This paper investigates the ability of Large Language Models (LLMs), specifically ChatGPT and Llama, to automatically score written essays. The authors explore whether these models can effectively analyze and score essays, comparing their performance to state-of-the-art (SOTA) models. They design four different prompts to enhance the models' performance and evaluate their effectiveness on the ASAP dataset, which includes 8 tasks and 12,978 essays.
Key findings include:
1. **Prompt Engineering**: The choice of prompt significantly impacts the models' performance, with ChatGPT showing better consistency across different prompts compared to Llama.
2. **Performance**: Both LLMs exhibit comparable average performance in AES, with ChatGPT slightly outperforming Llama. However, their performance lags behind SOTA models.
3. **Consistency**: Llama shows significant inconsistency in scoring across different prompts, while ChatGPT demonstrates higher agreement and consistency.
4. **Feedback**: Despite their scoring limitations, both LLMs provide valuable feedback to improve essay quality, which is particularly useful for teachers and students.
The study highlights the importance of prompt engineering and the need for further research to improve LLMs' performance in automated essay scoring. The authors also plan to explore other LLMs and expand their analysis to larger datasets.This paper investigates the ability of Large Language Models (LLMs), specifically ChatGPT and Llama, to automatically score written essays. The authors explore whether these models can effectively analyze and score essays, comparing their performance to state-of-the-art (SOTA) models. They design four different prompts to enhance the models' performance and evaluate their effectiveness on the ASAP dataset, which includes 8 tasks and 12,978 essays.
Key findings include:
1. **Prompt Engineering**: The choice of prompt significantly impacts the models' performance, with ChatGPT showing better consistency across different prompts compared to Llama.

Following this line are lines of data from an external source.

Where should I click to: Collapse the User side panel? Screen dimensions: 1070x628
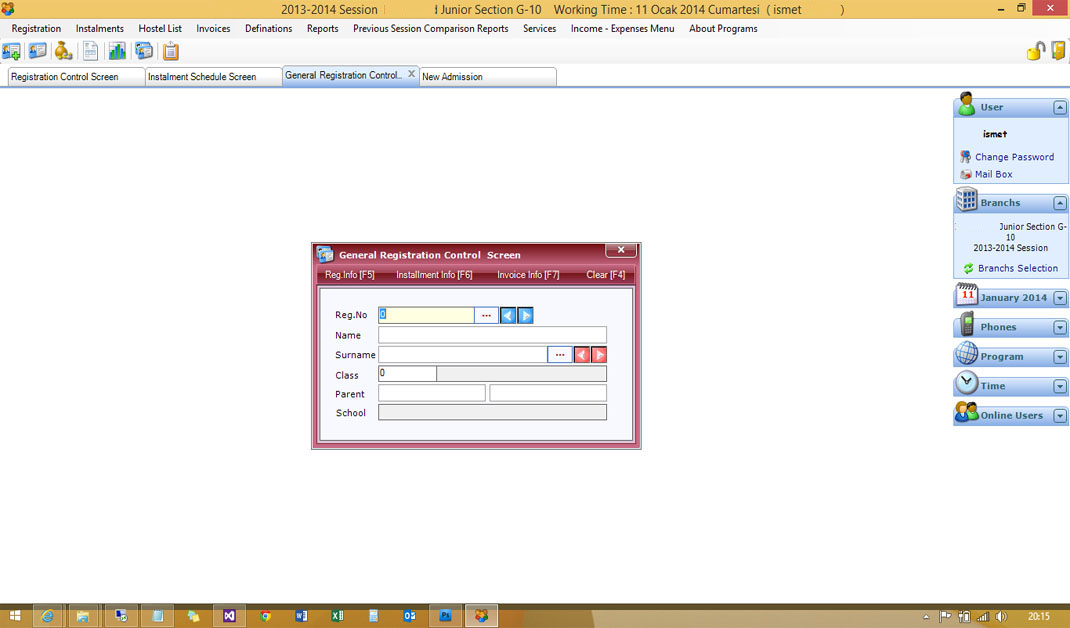point(1060,107)
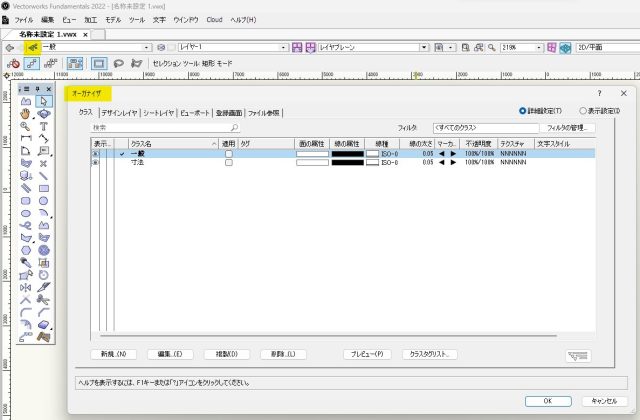Pick the Pan hand tool
Viewport: 640px width, 420px height.
pos(26,114)
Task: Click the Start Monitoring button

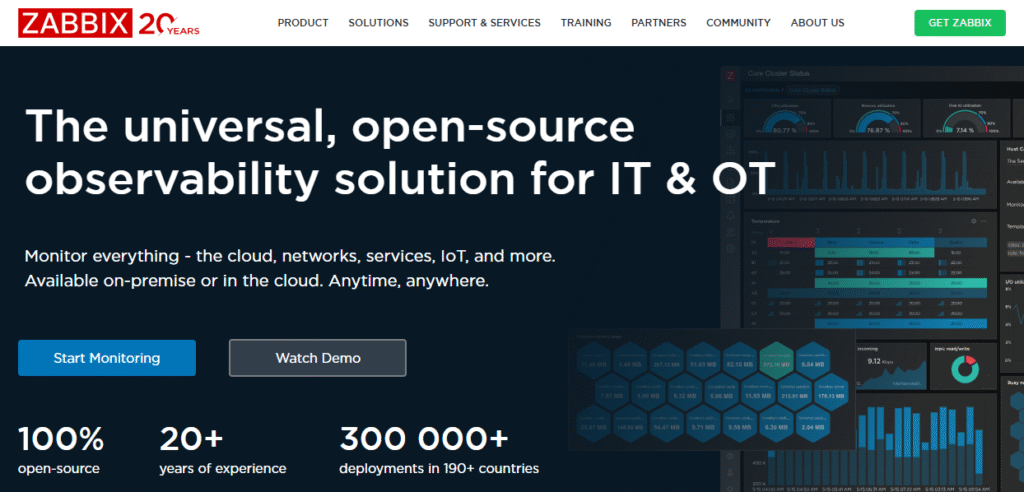Action: tap(107, 357)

2. **Performance**: Both LLMs exhibit comparable average performance in AES, with ChatGPT slightly outperforming Llama. However, their performance lags behind SOTA models.
3. **Consistency**: Llama shows significant inconsistency in scoring across different prompts, while ChatGPT demonstrates higher agreement and consistency.
4. **Feedback**: Despite their scoring limitations, both LLMs provide valuable feedback to improve essay quality, which is particularly useful for teachers and students.
The study highlights the importance of prompt engineering and the need for further research to improve LLMs' performance in automated essay scoring. The authors also plan to explore other LLMs and expand their analysis to larger datasets.